[Task to complete]
Return verbatim every line from the first line of the data below to the line that contains "AlekSIS® – The", inclusive, and no further.
******
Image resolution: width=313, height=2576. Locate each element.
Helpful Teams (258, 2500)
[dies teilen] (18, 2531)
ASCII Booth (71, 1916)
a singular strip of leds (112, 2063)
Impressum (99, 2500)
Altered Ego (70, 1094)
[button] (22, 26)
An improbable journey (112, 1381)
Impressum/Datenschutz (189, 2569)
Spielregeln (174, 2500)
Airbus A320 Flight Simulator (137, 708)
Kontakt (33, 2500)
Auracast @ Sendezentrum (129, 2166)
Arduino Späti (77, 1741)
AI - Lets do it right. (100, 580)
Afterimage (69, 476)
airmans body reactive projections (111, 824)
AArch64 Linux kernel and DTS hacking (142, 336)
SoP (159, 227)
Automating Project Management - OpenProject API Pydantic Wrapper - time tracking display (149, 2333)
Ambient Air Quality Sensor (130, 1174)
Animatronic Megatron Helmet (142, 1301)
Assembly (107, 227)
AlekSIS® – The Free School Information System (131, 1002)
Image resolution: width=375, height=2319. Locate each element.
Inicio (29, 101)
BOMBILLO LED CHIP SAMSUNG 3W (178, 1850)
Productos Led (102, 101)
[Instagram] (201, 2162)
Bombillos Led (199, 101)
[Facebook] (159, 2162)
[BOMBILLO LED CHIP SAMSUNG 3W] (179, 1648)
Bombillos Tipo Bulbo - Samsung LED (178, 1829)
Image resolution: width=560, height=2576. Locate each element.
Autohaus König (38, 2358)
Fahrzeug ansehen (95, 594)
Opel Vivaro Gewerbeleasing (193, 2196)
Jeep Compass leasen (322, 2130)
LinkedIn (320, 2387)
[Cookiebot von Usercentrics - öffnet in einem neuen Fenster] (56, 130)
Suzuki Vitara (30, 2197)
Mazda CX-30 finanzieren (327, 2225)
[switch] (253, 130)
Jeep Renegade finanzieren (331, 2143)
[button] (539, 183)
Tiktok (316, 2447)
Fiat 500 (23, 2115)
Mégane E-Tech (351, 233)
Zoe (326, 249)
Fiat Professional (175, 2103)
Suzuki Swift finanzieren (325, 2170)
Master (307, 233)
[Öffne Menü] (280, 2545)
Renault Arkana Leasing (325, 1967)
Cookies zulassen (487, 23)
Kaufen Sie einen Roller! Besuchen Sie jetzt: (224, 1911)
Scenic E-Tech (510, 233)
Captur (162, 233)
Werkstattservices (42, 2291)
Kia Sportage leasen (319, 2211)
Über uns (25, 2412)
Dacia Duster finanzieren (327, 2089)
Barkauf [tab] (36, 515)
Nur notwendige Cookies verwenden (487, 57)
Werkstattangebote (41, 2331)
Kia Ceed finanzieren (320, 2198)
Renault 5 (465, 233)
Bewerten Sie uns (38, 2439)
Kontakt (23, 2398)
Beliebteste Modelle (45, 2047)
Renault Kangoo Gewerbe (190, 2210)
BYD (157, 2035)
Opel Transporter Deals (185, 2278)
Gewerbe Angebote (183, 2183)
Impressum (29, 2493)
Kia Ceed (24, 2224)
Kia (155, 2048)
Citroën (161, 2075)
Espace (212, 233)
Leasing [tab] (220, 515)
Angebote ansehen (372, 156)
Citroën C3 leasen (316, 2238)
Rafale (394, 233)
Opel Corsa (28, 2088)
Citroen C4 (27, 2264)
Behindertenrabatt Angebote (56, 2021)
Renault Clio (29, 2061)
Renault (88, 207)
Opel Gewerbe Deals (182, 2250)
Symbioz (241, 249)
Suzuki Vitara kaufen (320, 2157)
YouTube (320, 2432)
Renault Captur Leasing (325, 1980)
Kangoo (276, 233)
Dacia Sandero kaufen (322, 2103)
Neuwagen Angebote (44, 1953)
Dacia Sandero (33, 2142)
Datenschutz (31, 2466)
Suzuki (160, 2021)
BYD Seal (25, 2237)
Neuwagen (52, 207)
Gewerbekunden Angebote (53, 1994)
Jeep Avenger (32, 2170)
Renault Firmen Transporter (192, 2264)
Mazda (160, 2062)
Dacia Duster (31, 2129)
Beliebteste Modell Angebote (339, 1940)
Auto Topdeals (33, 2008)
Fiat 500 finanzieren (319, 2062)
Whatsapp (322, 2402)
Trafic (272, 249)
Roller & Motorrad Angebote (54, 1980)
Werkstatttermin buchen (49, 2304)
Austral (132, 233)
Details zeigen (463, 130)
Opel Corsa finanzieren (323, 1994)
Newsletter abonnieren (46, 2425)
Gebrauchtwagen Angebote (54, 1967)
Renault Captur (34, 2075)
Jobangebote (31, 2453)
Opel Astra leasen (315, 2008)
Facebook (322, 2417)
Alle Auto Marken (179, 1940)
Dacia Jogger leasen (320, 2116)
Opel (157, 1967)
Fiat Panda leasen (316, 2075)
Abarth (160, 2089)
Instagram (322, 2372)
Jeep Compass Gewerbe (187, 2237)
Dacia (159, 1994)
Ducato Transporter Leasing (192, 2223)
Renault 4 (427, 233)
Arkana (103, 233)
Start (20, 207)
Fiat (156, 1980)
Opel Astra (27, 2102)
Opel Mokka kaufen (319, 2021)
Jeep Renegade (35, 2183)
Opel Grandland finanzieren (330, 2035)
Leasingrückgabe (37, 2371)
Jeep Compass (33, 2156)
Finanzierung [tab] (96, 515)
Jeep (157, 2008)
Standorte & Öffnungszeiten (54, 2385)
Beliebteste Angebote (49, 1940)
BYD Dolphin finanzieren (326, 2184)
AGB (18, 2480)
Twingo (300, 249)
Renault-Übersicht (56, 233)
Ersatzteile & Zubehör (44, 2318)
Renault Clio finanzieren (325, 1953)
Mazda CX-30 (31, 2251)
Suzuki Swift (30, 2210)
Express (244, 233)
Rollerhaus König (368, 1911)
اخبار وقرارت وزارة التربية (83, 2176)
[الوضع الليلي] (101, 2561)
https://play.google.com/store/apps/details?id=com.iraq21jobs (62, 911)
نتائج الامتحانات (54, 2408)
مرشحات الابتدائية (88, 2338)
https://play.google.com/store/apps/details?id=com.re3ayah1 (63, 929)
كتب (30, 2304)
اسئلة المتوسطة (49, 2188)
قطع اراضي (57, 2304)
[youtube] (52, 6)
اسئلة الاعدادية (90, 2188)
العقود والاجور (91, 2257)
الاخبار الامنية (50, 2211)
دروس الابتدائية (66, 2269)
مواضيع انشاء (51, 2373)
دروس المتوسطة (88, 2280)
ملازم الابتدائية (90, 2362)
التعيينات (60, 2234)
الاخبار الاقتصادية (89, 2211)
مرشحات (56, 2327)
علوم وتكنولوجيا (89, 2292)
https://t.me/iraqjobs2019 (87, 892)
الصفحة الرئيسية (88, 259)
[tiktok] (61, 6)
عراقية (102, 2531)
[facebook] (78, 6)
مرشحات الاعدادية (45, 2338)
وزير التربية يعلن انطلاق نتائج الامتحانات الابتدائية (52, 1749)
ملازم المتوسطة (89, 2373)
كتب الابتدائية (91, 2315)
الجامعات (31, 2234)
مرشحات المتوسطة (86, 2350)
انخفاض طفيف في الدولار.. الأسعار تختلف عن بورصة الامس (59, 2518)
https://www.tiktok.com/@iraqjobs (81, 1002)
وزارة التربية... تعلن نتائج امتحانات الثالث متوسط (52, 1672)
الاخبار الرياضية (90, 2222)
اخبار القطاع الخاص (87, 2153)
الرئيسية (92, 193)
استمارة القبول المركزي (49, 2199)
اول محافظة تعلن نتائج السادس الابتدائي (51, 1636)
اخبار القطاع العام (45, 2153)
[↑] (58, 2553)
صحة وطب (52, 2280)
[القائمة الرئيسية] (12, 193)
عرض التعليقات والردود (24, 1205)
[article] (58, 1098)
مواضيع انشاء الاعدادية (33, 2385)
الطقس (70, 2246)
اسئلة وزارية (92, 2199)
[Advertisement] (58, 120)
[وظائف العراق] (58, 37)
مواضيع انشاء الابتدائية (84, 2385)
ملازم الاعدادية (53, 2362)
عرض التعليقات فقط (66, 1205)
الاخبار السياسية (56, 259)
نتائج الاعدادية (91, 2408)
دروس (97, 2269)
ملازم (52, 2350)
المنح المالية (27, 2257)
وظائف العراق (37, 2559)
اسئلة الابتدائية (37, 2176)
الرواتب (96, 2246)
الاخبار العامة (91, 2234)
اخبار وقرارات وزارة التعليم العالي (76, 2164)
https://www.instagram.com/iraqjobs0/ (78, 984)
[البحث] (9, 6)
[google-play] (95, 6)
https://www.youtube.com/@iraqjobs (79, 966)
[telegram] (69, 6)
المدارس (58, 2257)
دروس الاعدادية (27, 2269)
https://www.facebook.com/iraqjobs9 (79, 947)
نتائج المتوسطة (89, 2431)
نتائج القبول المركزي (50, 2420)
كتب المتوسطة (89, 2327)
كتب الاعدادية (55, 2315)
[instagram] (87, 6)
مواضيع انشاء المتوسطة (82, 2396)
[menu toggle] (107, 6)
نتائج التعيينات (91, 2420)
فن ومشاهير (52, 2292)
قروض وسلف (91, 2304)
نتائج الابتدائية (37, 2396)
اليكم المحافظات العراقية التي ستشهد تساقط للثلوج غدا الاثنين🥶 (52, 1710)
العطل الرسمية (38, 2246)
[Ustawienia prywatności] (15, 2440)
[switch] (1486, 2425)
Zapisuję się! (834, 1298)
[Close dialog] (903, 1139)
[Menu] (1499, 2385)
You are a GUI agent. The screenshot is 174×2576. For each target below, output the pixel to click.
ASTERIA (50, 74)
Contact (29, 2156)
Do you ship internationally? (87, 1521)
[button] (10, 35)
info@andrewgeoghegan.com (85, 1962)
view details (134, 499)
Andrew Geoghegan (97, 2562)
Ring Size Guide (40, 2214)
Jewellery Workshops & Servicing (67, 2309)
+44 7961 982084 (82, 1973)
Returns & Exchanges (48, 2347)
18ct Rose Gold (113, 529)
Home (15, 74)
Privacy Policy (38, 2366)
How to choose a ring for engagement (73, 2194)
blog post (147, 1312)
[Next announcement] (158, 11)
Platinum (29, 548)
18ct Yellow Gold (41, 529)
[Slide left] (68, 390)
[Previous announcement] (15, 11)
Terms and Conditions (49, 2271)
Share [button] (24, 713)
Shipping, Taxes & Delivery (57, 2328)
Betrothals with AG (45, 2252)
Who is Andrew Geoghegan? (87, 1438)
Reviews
******
[Solution for this task]
Image resolution: width=313, height=2576. Locate each element.
Helpful Teams (258, 2500)
[dies teilen] (18, 2531)
ASCII Booth (71, 1916)
a singular strip of leds (112, 2063)
Impressum (99, 2500)
Altered Ego (70, 1094)
[button] (22, 26)
An improbable journey (112, 1381)
Impressum/Datenschutz (189, 2569)
Spielregeln (174, 2500)
Airbus A320 Flight Simulator (137, 708)
Kontakt (33, 2500)
Auracast @ Sendezentrum (129, 2166)
Arduino Späti (77, 1741)
AI - Lets do it right. (100, 580)
Afterimage (69, 476)
airmans body reactive projections (111, 824)
AArch64 Linux kernel and DTS hacking (142, 336)
SoP (159, 227)
Automating Project Management - OpenProject API Pydantic Wrapper - time tracking display (149, 2333)
Ambient Air Quality Sensor (130, 1174)
Animatronic Megatron Helmet (142, 1301)
Assembly (107, 227)
AlekSIS® – The Free School Information System (131, 1002)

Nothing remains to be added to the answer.